The poet never affirmeth. Rather than simply affirm or record history, many fiction writers use the historical record as a painter uses a palette—a spectrum of realities from which to choose. In a 2009 interview on Bookworm, Glen David Gold goes so far as to say that he doesn’t like historical fiction, instead describing the use of history in his fiction as “the same way people use character [and] emotion.” The same was true for perhaps the most successful storyteller in the history of the English language. “As usual when he dealt with English history,” wrote Harvard professor Herschel Baker, “Shakespeare did not tie himself to the facts.”
For a more modern example, when asked if his stories were true, David Sedaris once answered that they were “true enough.” Much like character, setting, and symbolism, history is simply an element of the writing, and the only verification the writer must make for any element is if it “rings true” within the realm of the story, not that of reality.
3.
The above of course begs the question: At what point is the storyteller allowed to let the story they are telling take over the story that exists in the history books? In an interview on Identity Theory, Jim Shepard—whose short stories are more often than not based around historical events—says:
On the one hand, you don’t come to fiction for the exact same thing you come to history for… But on the other hand, writers do tend to forget just how many of fiction’s pleasures for the reader do have non-fiction components. Read [Hemingway’s] “Big Two-Hearted River” and you think, “Well, I am learning about fly fishing.” Or read The Great Gatsby and part of the pleasure is thinking you are learning a little bit about the upper crust in Long Island at a certain point.
Fiction most often—perhaps always—exists in that middle ground between the real and the imaginary. Regarding the act of writing itself, Shepard adds:
At some point you have to say to yourself, “It’s not about what really happened. It’s about what I am about to invent.”

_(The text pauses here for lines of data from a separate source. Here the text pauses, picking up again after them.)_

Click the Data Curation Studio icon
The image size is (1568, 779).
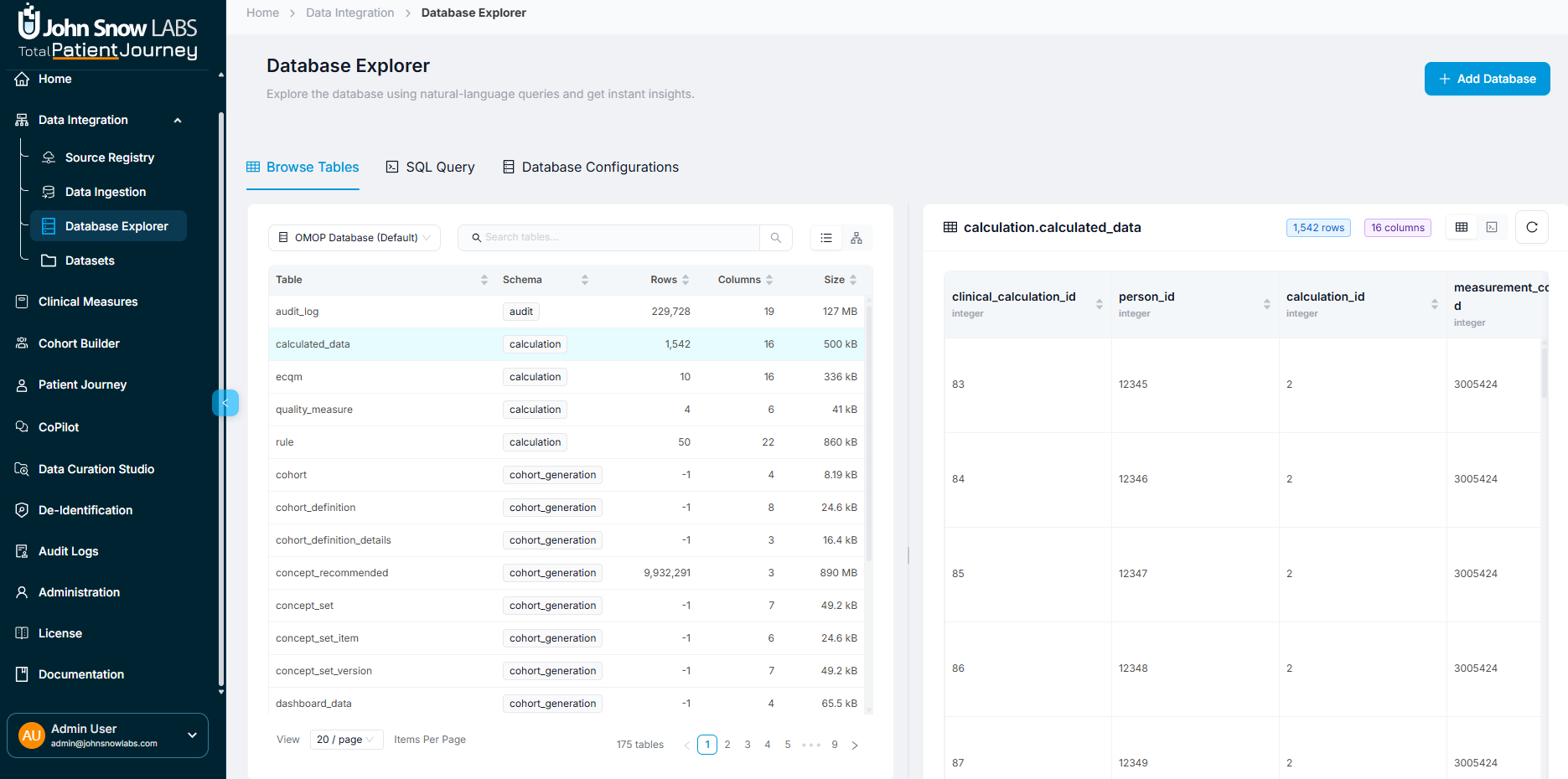click(21, 469)
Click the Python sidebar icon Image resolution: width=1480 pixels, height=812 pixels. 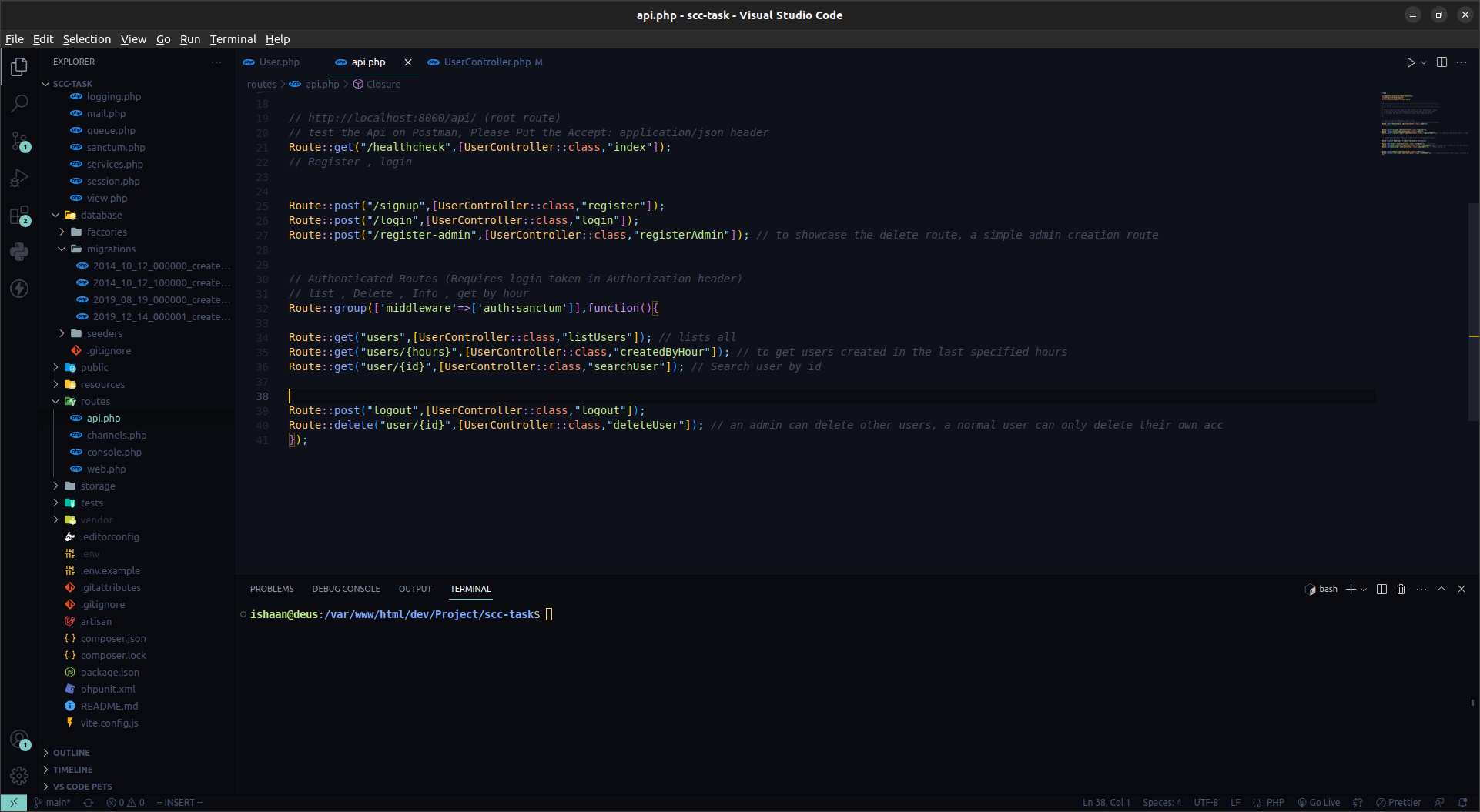[18, 252]
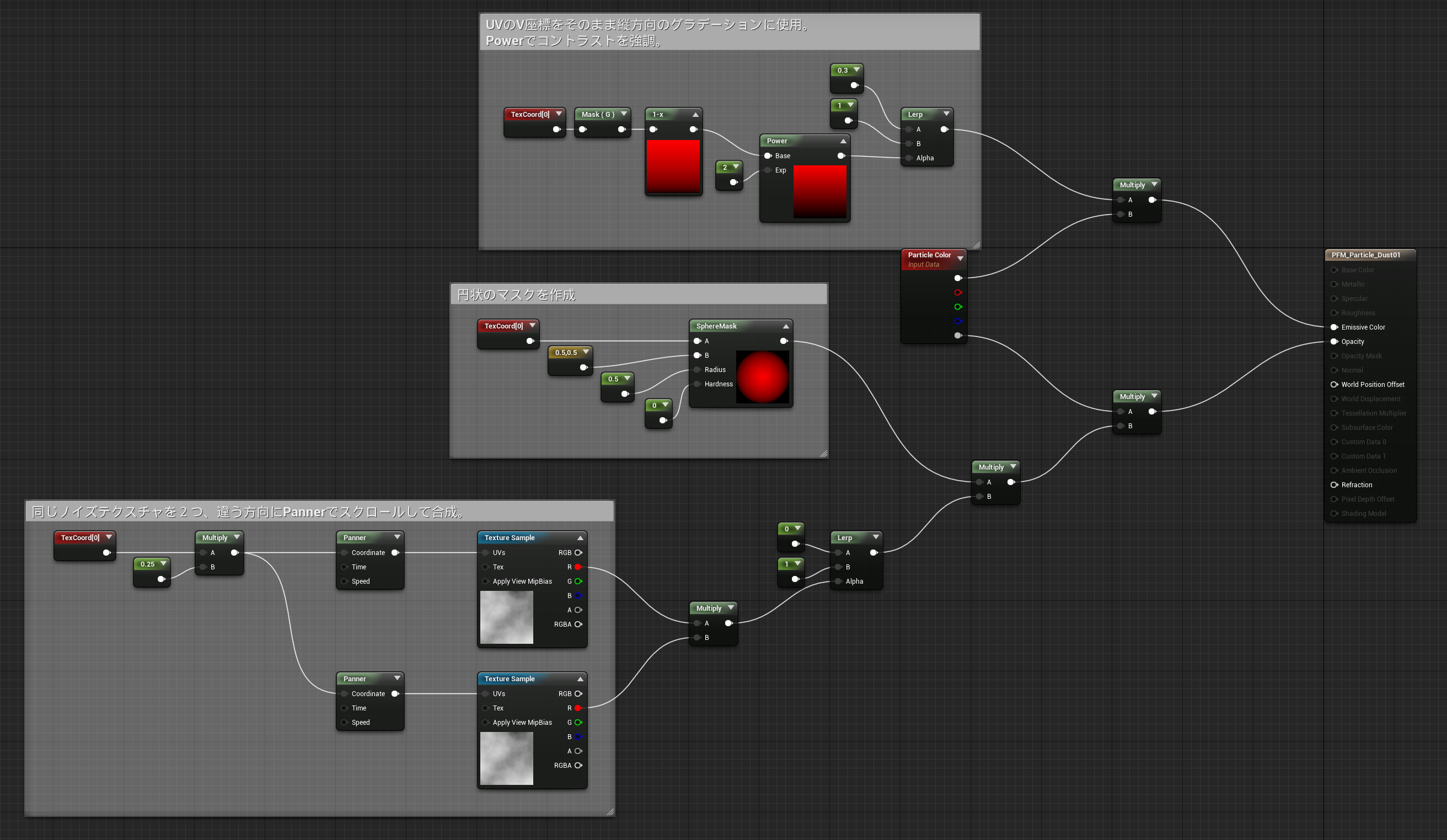The width and height of the screenshot is (1447, 840).
Task: Click the Radius input pin on SphereMask
Action: 697,369
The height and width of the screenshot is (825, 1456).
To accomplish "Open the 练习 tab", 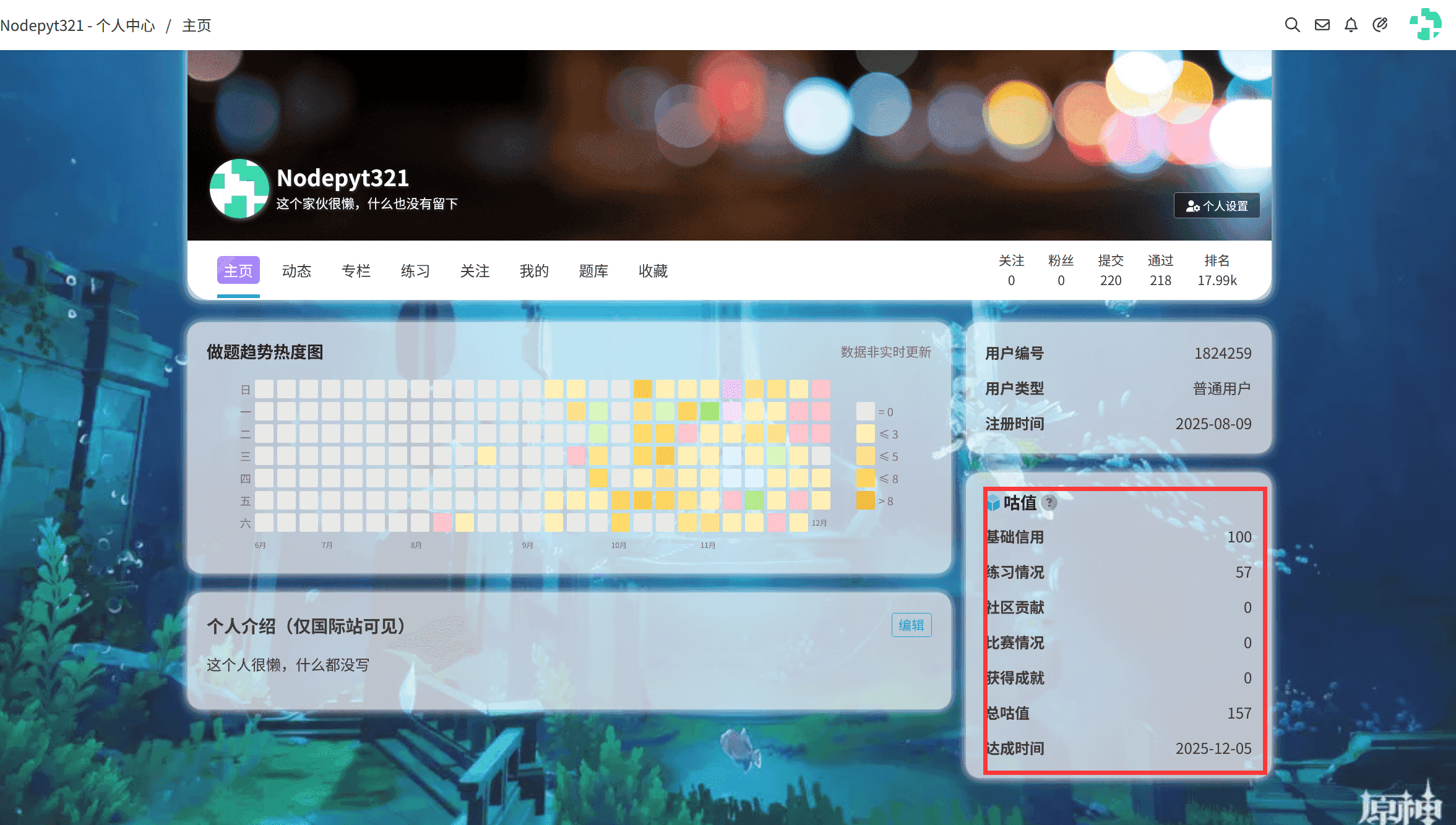I will pyautogui.click(x=415, y=271).
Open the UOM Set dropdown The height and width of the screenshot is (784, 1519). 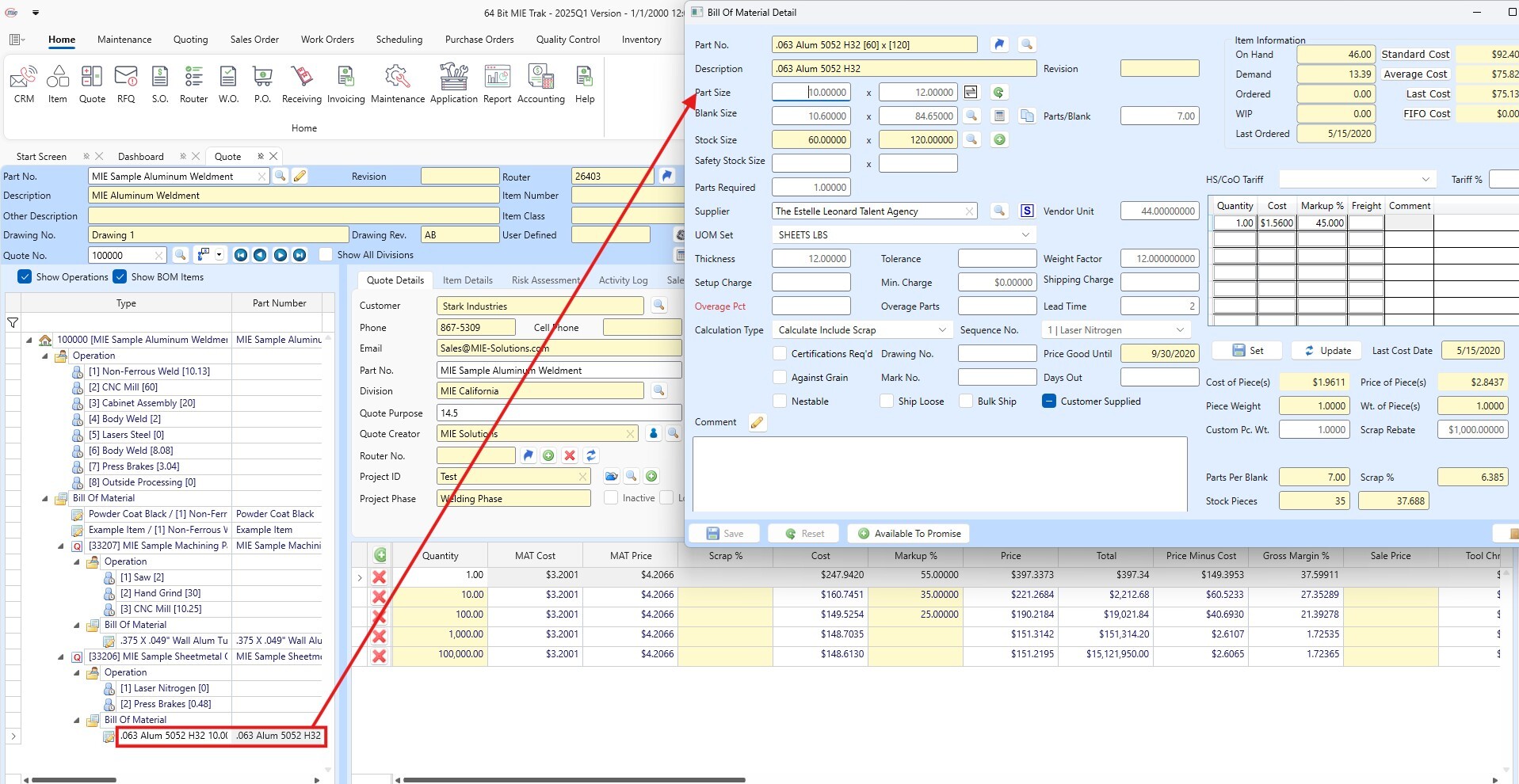tap(1027, 234)
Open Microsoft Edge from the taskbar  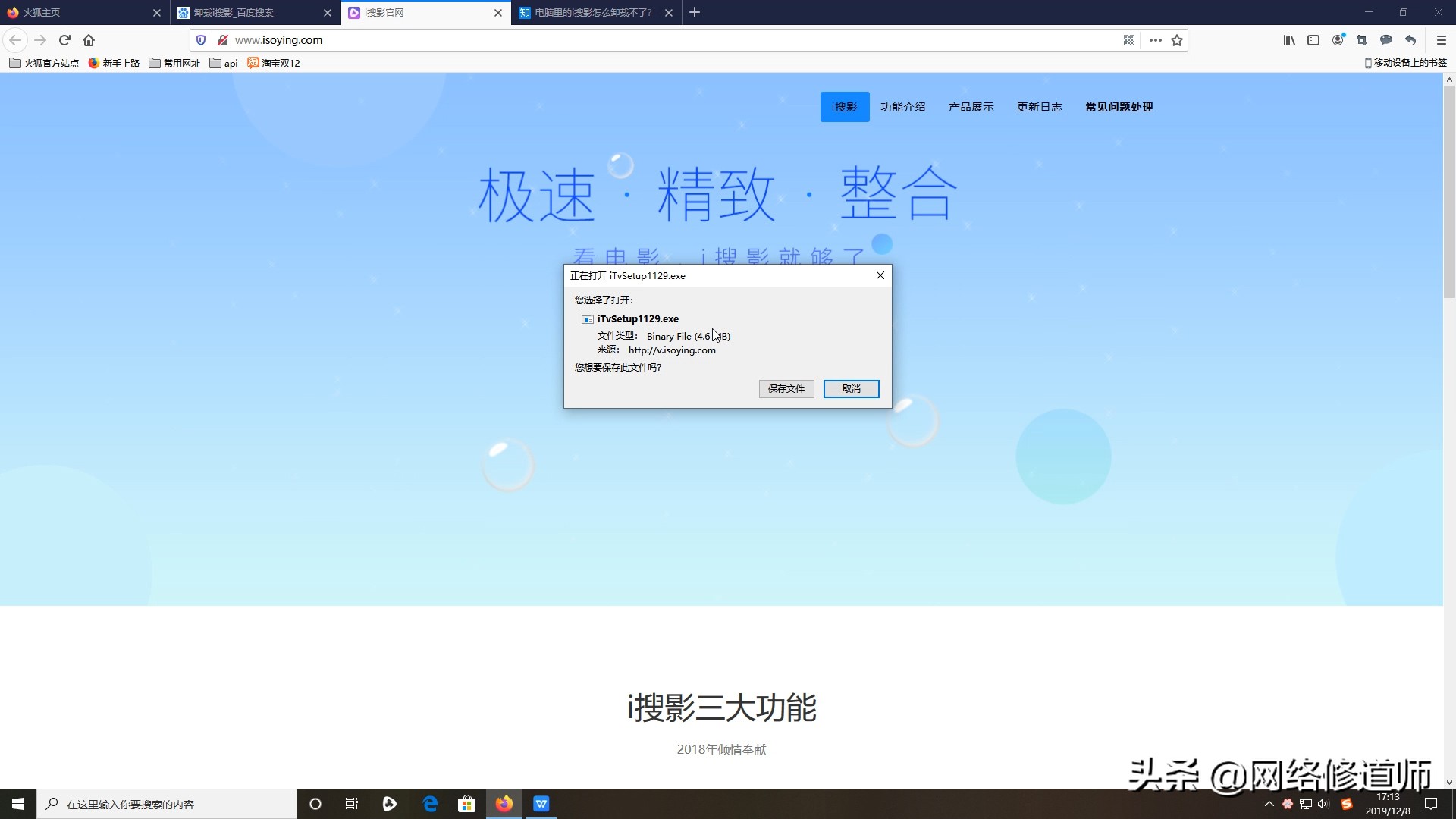430,803
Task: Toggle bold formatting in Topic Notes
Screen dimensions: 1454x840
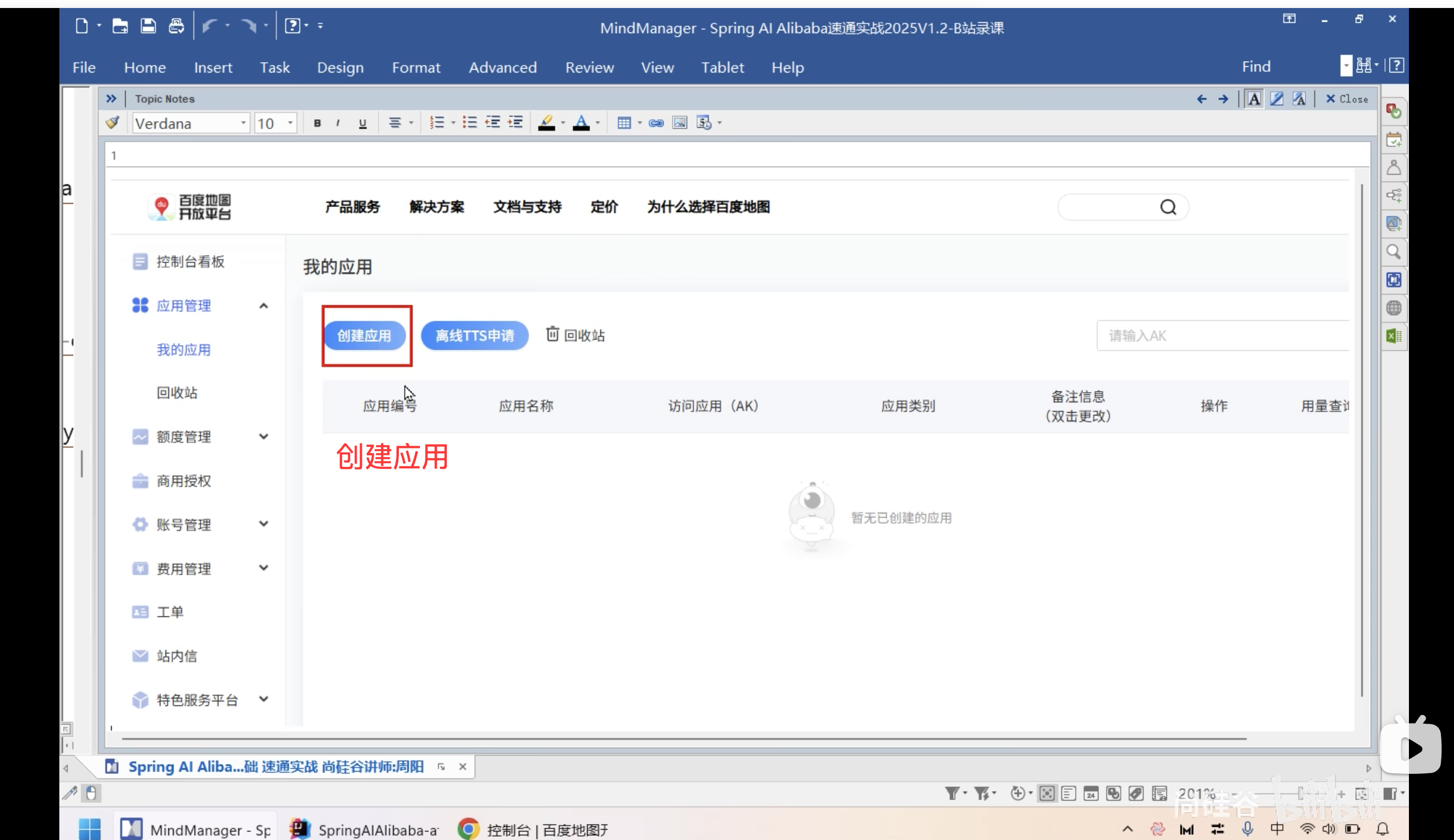Action: pos(317,122)
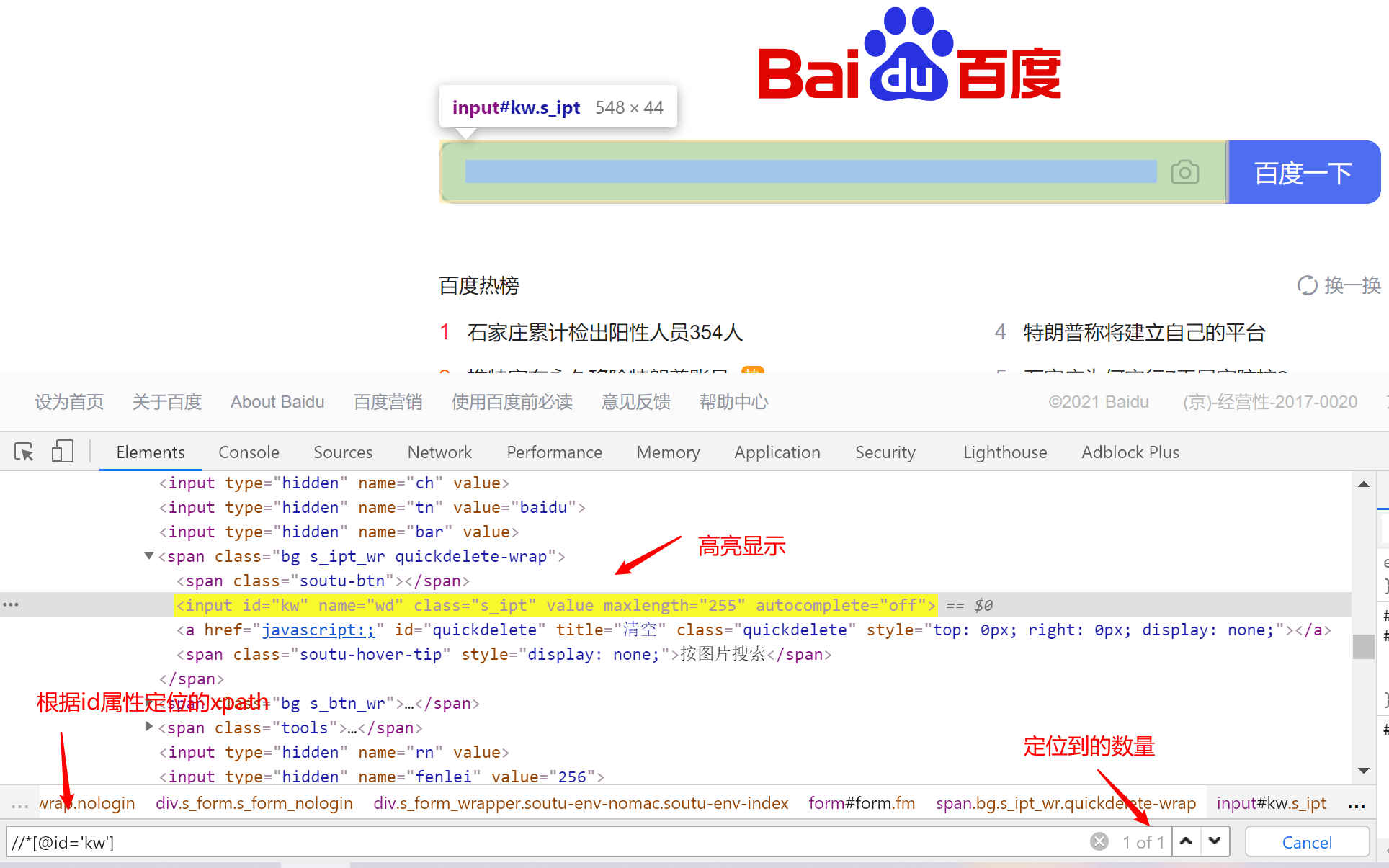This screenshot has height=868, width=1389.
Task: Click the Baidu search input box
Action: point(810,172)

In short, the entire thing seems so much more complicated than Jones makes it out to be in his review of Sunnyside. When we are comparing artifice to the world, talking about where it and the world connect and overlap, I think that to simply say, “The only thing wrong is that it probably never happened,” is to oversimplify and undercut what may be the fundamental magic by which good fiction is powered.